Recordé la incómoda mención a la violencia doméstica en aquel libro al revisar la prensa y oír la radio de los últimos 15 días. Pues al lado de decenas de noticias sobre el quehacer de grupos criminales, facciones del Eln y la decisión del Gobierno de incumplir sistemáticamente con los Acuerdos de Paz, estaba otra decena de reportes sobre agresiones a mujeres en la cotidianidad de la vecindad, el amor y la amistad. Leí la historia de Érika Pérez, en Calamar (Guaviare), quien denunció ante la Fiscalía el abuso sexual contra su nieta menor de edad a manos de un vecino que no fue investigado ni castigado y sigue por el barrio como si nada (Pérez, que es migrante, dice que sus denuncias no son tomadas en serio por ser venezolana).

Conocí la devastadora experiencia de Elizabeth Aguirre, quien fue agredida por su esposo durante toda la madrugada del pasado miércoles en Granada (Meta). Tras gritar y gritar, el hombre terminó rociándola con combustible y hoy tiene quemaduras de segundo y tercer grado en el 40 % del cuerpo. Ese mismo día escuché en la radio sobre el abuso sexual y asesinato de una adolescente que fue arrojada al río en Arjona (Bolívar). Y sobre el homicidio a golpes de otra adolescente a manos de su novio en Mahates (también Bolívar). Las emisoras no mencionaron sus nombres. En periódicos del Valle se habló del asesinato de Viviana Lizeth Guzmán, quien era una conocida abogada en Cartago. El principal sospechoso, que es el exnovio, habría hecho un escándalo en su casa, pues se negaba a aceptar el fin de la relación.
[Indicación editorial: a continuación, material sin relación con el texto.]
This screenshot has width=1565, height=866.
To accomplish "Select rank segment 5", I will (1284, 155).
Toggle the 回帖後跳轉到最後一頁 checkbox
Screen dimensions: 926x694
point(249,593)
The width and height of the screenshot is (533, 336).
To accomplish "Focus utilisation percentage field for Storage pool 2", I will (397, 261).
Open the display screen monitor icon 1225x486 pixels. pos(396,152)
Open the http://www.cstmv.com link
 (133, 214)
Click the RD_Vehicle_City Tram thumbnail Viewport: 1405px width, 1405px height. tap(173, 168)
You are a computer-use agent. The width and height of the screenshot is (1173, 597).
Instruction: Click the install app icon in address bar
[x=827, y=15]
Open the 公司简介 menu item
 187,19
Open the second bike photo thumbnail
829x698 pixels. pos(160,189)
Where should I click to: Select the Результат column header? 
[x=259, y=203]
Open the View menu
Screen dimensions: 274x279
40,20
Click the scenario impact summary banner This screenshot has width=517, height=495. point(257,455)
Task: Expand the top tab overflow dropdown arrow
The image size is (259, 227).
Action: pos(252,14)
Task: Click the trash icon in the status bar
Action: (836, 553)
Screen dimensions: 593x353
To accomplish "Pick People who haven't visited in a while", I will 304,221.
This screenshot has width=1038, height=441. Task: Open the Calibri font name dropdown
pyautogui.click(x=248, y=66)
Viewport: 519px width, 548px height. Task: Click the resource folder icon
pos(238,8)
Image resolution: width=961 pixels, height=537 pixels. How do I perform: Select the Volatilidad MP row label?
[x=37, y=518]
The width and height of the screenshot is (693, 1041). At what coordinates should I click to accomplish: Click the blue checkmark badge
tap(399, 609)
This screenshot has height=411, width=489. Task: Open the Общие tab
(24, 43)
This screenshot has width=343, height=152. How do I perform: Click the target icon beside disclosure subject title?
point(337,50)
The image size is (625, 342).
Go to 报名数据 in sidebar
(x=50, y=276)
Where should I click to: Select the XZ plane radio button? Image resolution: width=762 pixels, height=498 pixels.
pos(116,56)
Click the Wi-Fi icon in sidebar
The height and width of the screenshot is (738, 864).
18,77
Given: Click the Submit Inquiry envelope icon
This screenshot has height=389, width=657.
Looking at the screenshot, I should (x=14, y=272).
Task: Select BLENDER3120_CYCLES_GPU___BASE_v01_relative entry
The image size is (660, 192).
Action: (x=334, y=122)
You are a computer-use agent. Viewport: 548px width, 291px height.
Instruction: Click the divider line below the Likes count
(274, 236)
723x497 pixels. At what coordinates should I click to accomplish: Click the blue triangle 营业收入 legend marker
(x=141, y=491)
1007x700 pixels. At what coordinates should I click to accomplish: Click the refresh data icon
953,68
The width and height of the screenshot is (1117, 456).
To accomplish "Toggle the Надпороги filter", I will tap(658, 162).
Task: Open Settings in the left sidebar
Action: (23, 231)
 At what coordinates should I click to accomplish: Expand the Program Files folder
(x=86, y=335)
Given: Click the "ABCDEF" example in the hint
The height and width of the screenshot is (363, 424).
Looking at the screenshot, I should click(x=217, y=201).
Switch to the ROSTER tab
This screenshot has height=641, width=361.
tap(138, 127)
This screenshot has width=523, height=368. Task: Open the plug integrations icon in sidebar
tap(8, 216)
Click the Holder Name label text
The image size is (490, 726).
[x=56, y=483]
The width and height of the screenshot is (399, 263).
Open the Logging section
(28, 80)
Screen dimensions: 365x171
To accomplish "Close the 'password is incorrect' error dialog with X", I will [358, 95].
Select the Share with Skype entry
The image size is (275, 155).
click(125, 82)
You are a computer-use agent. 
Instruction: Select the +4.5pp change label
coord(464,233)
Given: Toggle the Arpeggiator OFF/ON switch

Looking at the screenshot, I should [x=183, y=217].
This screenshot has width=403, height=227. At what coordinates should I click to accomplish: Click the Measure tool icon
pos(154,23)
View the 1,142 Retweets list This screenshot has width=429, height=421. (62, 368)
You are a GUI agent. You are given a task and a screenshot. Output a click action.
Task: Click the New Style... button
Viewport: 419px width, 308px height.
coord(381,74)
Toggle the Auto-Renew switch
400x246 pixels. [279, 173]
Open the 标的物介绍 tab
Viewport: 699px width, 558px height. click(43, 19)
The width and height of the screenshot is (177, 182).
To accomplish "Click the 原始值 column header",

El País de Cali informó que, “con este, va una decena de homicidios de mujeres en el Valle del Cauca en este 2020”.

Al revisar la prensa del departamento en el que nací, que es Santander, leí la historia de Hilda Abaunza en el municipio de Güepsa. Abaunza, con 59 años, comenzó a ser gritada por su marido en la madrugada y fue asesinada a golpes hacia el final de la mañana. Y leí las historias de Manuela Betancour y Angie Paola Cruz, de 21 y 22 años, que nacieron en Cimitarra pero fueron asesinadas en Bucaramanga por un amigo oriundo del mismo pueblo. El hombre, que había hecho un escándalo cuando ellas quisieron bailar con otros hombres, publicaba con éxito mensajes de odio a las mujeres en sus redes sociales. Betancour estudiaba trabajo social, y Cruz, literatura, las dos cursaban quinto semestre en la Universidad Industrial de Santander.